Now it’s time to cross the road, Leo leads little three hundred plus pound Dolly to the far side.  Martin begins to lead Lady across until she comes to an abrupt stop at the white line.  She won’t cross it.  She’s planted her feet in the middle of the road and has apparently decided she isn’t moving.  Jo Ann spots a vehicle speeding toward us a half mile ahead, there’s another gaining on us from behind.  Both she and Leo caution, “Dad, cars coming.”  Lady is firmly rooted in the road.  Martin is now pulling simultainously on the rope and Lady’s tail, coaxing her softly.  It’s not working.  She has no intention of moving forward or backward.  ‘Stubborn as a mule’ springs to mind, along with some other phrases.  Dolly decides this might be a good time to join mom in the middle of the road.  I’m positively useless, the driver approaching from the rear has a look on his face that suggests; “Will you look at this plonker!”  Jo An eventually coaxes Lady across the white line with the bucket of oats.  Waves are exchanged and both drivers roll down their windows to inquire, of course, about the donkey’s names.  Neither inquires about me.
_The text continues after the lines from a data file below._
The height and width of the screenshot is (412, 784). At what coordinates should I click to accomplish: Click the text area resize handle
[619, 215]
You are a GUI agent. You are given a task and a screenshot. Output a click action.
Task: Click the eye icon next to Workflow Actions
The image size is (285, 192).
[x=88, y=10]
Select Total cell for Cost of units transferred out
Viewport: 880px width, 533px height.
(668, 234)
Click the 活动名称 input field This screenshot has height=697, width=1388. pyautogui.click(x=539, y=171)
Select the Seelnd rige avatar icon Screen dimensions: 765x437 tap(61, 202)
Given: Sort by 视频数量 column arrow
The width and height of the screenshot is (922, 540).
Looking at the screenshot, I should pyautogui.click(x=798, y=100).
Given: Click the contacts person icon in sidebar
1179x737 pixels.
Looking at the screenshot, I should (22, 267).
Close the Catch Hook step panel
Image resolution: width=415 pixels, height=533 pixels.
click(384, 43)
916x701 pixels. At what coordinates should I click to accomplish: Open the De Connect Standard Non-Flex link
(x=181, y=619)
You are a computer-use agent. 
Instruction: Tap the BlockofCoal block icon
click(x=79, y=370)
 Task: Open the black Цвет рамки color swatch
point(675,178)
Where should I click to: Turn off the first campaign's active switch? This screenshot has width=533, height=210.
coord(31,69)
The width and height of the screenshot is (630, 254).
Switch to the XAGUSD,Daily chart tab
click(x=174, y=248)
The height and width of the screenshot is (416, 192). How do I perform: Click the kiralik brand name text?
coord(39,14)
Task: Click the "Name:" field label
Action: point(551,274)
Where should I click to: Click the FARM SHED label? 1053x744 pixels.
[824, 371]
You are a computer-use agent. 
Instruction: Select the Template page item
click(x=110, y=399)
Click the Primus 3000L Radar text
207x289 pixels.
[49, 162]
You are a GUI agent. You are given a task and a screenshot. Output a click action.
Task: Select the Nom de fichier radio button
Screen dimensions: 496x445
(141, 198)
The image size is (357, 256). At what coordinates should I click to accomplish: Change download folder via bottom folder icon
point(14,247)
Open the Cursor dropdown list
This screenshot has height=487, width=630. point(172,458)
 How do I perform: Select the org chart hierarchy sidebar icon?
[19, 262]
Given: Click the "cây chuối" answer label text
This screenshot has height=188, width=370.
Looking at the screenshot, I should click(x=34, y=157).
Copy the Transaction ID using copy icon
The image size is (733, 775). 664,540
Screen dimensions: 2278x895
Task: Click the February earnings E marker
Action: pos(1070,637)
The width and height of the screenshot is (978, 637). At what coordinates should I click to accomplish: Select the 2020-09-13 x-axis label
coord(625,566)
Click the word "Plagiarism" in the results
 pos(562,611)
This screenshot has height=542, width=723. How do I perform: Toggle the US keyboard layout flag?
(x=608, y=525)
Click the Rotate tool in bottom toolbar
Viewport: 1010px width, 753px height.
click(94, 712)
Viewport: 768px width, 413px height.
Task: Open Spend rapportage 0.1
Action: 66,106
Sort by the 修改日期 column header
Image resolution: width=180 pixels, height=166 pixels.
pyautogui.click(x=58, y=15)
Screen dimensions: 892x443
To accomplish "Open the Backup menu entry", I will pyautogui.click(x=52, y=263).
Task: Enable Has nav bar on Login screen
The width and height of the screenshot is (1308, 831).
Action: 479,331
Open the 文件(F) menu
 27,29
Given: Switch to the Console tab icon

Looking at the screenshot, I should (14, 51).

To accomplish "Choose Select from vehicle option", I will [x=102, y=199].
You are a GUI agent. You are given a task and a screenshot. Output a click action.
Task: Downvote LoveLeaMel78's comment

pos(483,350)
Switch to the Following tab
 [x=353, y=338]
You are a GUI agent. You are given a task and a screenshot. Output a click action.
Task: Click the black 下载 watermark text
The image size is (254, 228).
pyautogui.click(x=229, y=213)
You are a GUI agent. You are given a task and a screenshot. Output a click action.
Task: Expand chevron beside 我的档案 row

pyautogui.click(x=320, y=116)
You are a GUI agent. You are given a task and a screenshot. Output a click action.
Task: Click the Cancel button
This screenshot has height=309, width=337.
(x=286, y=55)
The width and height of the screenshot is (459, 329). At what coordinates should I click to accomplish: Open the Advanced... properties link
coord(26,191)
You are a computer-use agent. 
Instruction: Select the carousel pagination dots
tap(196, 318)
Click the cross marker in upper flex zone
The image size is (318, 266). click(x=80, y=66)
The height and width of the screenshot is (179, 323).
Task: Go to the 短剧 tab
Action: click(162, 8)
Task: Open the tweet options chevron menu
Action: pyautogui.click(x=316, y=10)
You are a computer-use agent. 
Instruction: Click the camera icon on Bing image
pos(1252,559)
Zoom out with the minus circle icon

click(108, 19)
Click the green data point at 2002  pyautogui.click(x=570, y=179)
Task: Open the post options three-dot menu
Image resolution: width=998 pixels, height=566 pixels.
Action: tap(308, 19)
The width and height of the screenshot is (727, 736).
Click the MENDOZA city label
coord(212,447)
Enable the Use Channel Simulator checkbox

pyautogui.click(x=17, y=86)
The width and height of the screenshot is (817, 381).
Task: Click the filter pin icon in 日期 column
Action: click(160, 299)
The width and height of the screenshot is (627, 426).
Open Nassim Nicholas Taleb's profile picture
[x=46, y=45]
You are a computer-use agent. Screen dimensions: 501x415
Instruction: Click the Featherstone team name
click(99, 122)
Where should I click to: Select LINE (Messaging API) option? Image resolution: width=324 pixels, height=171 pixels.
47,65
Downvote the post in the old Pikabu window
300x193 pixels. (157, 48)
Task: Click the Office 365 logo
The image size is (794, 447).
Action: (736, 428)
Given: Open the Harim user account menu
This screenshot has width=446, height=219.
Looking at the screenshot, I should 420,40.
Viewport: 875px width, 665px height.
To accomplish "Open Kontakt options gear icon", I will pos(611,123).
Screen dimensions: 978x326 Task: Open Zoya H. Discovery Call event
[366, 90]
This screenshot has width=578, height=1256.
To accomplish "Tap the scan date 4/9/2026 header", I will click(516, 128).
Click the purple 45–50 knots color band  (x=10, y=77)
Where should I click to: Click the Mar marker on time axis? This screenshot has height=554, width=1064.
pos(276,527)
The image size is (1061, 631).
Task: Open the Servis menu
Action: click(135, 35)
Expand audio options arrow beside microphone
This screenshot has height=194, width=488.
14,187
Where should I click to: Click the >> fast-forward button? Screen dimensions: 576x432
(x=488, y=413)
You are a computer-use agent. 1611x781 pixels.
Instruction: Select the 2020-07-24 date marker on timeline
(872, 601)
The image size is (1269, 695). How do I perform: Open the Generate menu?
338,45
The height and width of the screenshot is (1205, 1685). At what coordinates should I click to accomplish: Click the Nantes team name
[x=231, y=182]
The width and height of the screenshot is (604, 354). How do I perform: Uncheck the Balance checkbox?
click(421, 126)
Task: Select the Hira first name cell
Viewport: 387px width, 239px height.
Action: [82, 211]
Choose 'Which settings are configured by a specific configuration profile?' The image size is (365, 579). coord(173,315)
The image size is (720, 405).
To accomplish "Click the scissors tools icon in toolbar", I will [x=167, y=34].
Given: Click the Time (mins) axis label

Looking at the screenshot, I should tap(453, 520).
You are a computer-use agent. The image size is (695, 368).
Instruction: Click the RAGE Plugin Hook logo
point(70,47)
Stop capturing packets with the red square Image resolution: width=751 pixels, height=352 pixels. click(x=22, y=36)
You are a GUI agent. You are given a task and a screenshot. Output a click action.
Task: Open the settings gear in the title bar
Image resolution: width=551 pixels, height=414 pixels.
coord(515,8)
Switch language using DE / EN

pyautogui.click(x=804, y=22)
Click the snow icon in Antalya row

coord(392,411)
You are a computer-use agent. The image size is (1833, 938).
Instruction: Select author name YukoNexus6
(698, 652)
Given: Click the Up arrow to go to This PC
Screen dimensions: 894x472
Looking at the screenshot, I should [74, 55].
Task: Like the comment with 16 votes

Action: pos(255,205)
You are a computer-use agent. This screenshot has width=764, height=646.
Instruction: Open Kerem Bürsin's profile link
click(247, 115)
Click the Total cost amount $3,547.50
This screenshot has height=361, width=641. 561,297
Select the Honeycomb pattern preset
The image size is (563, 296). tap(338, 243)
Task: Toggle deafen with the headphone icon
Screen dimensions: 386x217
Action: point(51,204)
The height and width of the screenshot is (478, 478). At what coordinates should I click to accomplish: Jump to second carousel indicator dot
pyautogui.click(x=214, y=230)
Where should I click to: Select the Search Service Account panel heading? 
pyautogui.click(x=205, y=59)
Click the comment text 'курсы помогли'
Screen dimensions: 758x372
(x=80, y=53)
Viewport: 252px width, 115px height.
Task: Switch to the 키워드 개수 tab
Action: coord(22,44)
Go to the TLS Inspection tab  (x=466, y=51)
We turn into a small lane, walk fifty feet up into a small farmyard, past a stone cow barn dating from about 1830 and into another city lot sized pasture.  Lady and Dolly act as if they’re home and wonder what the fuss is all about.  My wife looks at me, says “My God!  What have you been doing?  Clean those shoes before you get in my car.  The state of you, honest to God!”  I don’t think I’ll add donkey drover to my resume.